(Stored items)

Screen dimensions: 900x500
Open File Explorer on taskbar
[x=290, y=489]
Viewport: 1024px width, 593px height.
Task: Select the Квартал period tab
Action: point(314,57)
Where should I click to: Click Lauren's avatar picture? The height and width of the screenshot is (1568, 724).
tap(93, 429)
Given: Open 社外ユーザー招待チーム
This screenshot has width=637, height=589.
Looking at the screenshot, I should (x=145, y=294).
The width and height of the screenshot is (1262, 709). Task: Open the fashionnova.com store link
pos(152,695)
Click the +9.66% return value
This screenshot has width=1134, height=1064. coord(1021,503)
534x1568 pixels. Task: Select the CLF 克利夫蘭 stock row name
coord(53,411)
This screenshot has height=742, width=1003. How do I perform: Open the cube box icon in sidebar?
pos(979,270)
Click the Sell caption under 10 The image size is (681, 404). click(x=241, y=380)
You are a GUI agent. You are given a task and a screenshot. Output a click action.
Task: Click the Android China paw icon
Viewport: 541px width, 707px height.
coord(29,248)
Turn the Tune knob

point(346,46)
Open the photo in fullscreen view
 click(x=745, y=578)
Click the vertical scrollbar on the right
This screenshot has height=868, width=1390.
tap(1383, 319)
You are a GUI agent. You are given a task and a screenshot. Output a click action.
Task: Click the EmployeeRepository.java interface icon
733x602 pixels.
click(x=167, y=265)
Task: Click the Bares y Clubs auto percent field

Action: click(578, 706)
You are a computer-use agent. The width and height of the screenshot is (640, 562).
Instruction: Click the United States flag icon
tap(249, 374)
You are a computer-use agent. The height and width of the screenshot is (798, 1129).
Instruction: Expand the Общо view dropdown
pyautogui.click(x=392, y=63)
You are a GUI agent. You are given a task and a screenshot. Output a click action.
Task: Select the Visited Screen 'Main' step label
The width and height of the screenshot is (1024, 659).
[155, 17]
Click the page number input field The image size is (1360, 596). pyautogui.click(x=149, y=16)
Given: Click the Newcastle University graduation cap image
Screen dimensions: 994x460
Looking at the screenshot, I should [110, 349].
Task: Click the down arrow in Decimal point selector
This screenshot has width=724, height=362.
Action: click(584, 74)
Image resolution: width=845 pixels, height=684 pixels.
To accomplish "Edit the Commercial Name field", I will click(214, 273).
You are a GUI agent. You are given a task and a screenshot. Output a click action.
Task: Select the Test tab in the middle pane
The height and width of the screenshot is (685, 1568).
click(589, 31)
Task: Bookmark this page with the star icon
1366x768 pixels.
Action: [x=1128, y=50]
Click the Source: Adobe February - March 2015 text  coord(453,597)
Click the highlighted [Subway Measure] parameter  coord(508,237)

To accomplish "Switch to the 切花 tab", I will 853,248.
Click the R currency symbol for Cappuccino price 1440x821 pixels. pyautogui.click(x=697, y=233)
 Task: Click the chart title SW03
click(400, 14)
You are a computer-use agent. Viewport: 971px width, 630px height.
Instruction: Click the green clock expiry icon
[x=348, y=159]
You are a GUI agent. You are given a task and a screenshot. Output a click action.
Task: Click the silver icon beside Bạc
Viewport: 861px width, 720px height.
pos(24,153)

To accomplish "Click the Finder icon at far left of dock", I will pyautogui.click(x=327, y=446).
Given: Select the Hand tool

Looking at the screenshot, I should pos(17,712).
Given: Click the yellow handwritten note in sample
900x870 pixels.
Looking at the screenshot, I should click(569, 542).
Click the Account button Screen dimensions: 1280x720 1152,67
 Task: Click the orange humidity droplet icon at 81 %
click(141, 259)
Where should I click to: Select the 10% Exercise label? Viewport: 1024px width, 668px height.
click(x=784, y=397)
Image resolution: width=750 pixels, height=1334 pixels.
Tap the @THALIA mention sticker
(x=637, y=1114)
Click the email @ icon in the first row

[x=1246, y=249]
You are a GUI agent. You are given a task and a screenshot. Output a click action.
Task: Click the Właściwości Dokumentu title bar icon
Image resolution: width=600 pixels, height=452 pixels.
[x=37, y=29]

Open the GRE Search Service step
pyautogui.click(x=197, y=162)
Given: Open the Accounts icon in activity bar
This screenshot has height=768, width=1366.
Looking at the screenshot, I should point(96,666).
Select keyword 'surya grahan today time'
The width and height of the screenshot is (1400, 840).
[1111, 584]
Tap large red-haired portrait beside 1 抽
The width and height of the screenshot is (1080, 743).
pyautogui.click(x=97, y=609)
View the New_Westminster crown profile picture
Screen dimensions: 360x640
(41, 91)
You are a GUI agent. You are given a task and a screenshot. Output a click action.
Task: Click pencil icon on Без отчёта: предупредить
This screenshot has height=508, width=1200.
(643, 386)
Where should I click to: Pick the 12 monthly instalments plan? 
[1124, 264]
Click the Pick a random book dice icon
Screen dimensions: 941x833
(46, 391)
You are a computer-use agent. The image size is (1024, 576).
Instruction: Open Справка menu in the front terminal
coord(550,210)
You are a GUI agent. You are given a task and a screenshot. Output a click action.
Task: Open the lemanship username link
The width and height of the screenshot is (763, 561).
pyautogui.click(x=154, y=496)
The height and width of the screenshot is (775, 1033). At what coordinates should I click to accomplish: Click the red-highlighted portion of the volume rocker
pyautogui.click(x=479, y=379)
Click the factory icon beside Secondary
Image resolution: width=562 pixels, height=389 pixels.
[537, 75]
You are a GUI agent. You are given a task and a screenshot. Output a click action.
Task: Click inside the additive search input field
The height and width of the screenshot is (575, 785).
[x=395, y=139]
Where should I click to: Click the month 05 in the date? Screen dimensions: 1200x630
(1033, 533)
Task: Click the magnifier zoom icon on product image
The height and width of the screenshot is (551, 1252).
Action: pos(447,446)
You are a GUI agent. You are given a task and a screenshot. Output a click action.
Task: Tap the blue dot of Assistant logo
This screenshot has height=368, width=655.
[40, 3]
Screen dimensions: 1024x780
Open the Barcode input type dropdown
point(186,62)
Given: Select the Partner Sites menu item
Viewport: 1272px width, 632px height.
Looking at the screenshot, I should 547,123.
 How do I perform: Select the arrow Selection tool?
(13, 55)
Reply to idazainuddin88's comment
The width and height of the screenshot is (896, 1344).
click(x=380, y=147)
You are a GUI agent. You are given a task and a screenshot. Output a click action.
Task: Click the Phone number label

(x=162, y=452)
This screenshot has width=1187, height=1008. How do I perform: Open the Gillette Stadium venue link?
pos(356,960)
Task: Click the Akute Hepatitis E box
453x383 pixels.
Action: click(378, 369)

Task >> When you reach the end of the data, retype all of it exactly.

Response area >>
Screen dimensions: 900x500
Open File Explorer on taskbar
[x=290, y=489]
Viewport: 1024px width, 593px height.
Task: Select the Квартал period tab
Action: point(314,57)
Where should I click to: Click Lauren's avatar picture? The height and width of the screenshot is (1568, 724).
tap(93, 429)
Given: Open 社外ユーザー招待チーム
This screenshot has width=637, height=589.
Looking at the screenshot, I should (x=145, y=294).
The width and height of the screenshot is (1262, 709). Task: Open the fashionnova.com store link
pos(152,695)
Click the +9.66% return value
This screenshot has width=1134, height=1064. coord(1021,503)
534x1568 pixels. Task: Select the CLF 克利夫蘭 stock row name
coord(53,411)
This screenshot has height=742, width=1003. How do I perform: Open the cube box icon in sidebar?
pos(979,270)
Click the Sell caption under 10 The image size is (681, 404). click(x=241, y=380)
You are a GUI agent. You are given a task and a screenshot. Output a click action.
Task: Click the Android China paw icon
Viewport: 541px width, 707px height.
coord(29,248)
Turn the Tune knob

point(346,46)
Open the photo in fullscreen view
 click(x=745, y=578)
Click the vertical scrollbar on the right
This screenshot has height=868, width=1390.
tap(1383, 319)
You are a GUI agent. You are given a task and a screenshot. Output a click action.
Task: Click the EmployeeRepository.java interface icon
733x602 pixels.
click(x=167, y=265)
Task: Click the Bares y Clubs auto percent field

Action: click(578, 706)
You are a computer-use agent. The width and height of the screenshot is (640, 562).
Instruction: Click the United States flag icon
tap(249, 374)
You are a computer-use agent. The height and width of the screenshot is (798, 1129).
Instruction: Expand the Общо view dropdown
pyautogui.click(x=392, y=63)
You are a GUI agent. You are given a task and a screenshot. Output a click action.
Task: Select the Visited Screen 'Main' step label
The width and height of the screenshot is (1024, 659).
[155, 17]
Click the page number input field The image size is (1360, 596). pyautogui.click(x=149, y=16)
Given: Click the Newcastle University graduation cap image
Screen dimensions: 994x460
Looking at the screenshot, I should [110, 349].
Task: Click the down arrow in Decimal point selector
This screenshot has width=724, height=362.
Action: click(584, 74)
Image resolution: width=845 pixels, height=684 pixels.
To accomplish "Edit the Commercial Name field", I will click(214, 273).
You are a GUI agent. You are given a task and a screenshot. Output a click action.
Task: Select the Test tab in the middle pane
The height and width of the screenshot is (685, 1568).
click(589, 31)
Task: Bookmark this page with the star icon
1366x768 pixels.
Action: [x=1128, y=50]
Click the Source: Adobe February - March 2015 text  coord(453,597)
Click the highlighted [Subway Measure] parameter  coord(508,237)

To accomplish "Switch to the 切花 tab", I will 853,248.
Click the R currency symbol for Cappuccino price 1440x821 pixels. pyautogui.click(x=697, y=233)
 Task: Click the chart title SW03
click(400, 14)
You are a computer-use agent. Viewport: 971px width, 630px height.
Instruction: Click the green clock expiry icon
[x=348, y=159]
You are a GUI agent. You are given a task and a screenshot. Output a click action.
Task: Click the silver icon beside Bạc
Viewport: 861px width, 720px height.
pos(24,153)

To accomplish "Click the Finder icon at far left of dock", I will pyautogui.click(x=327, y=446).
Given: Select the Hand tool

Looking at the screenshot, I should pos(17,712).
Given: Click the yellow handwritten note in sample
900x870 pixels.
Looking at the screenshot, I should click(569, 542).
Click the Account button Screen dimensions: 1280x720 1152,67
 Task: Click the orange humidity droplet icon at 81 %
click(141, 259)
Where should I click to: Select the 10% Exercise label? Viewport: 1024px width, 668px height.
click(x=784, y=397)
Image resolution: width=750 pixels, height=1334 pixels.
Tap the @THALIA mention sticker
(x=637, y=1114)
Click the email @ icon in the first row

[x=1246, y=249]
You are a GUI agent. You are given a task and a screenshot. Output a click action.
Task: Click the Właściwości Dokumentu title bar icon
Image resolution: width=600 pixels, height=452 pixels.
[x=37, y=29]

Open the GRE Search Service step
pyautogui.click(x=197, y=162)
Given: Open the Accounts icon in activity bar
This screenshot has height=768, width=1366.
Looking at the screenshot, I should point(96,666).
Select keyword 'surya grahan today time'
The width and height of the screenshot is (1400, 840).
[1111, 584]
Tap large red-haired portrait beside 1 抽
The width and height of the screenshot is (1080, 743).
pyautogui.click(x=97, y=609)
View the New_Westminster crown profile picture
Screen dimensions: 360x640
(41, 91)
You are a GUI agent. You are given a task and a screenshot. Output a click action.
Task: Click pencil icon on Без отчёта: предупредить
This screenshot has height=508, width=1200.
(643, 386)
Where should I click to: Pick the 12 monthly instalments plan? 
[1124, 264]
Click the Pick a random book dice icon
Screen dimensions: 941x833
(46, 391)
You are a computer-use agent. The image size is (1024, 576).
Instruction: Open Справка menu in the front terminal
coord(550,210)
You are a GUI agent. You are given a task and a screenshot. Output a click action.
Task: Open the lemanship username link
The width and height of the screenshot is (763, 561).
pyautogui.click(x=154, y=496)
The height and width of the screenshot is (775, 1033). At what coordinates should I click to accomplish: Click the red-highlighted portion of the volume rocker
pyautogui.click(x=479, y=379)
Click the factory icon beside Secondary
Image resolution: width=562 pixels, height=389 pixels.
[537, 75]
You are a GUI agent. You are given a task and a screenshot. Output a click action.
Task: Click inside the additive search input field
The height and width of the screenshot is (575, 785).
[x=395, y=139]
Where should I click to: Click the month 05 in the date? Screen dimensions: 1200x630
(1033, 533)
Task: Click the magnifier zoom icon on product image
The height and width of the screenshot is (551, 1252).
Action: pos(447,446)
You are a GUI agent. You are given a task and a screenshot. Output a click action.
Task: Tap the blue dot of Assistant logo
This screenshot has height=368, width=655.
[40, 3]
Screen dimensions: 1024x780
Open the Barcode input type dropdown
point(186,62)
Given: Select the Partner Sites menu item
Viewport: 1272px width, 632px height.
Looking at the screenshot, I should 547,123.
 How do I perform: Select the arrow Selection tool?
(13, 55)
Reply to idazainuddin88's comment
The width and height of the screenshot is (896, 1344).
click(x=380, y=147)
You are a GUI agent. You are given a task and a screenshot. Output a click action.
Task: Click the Phone number label

(x=162, y=452)
This screenshot has width=1187, height=1008. How do I perform: Open the Gillette Stadium venue link?
pos(356,960)
Task: Click the Akute Hepatitis E box
453x383 pixels.
Action: click(378, 369)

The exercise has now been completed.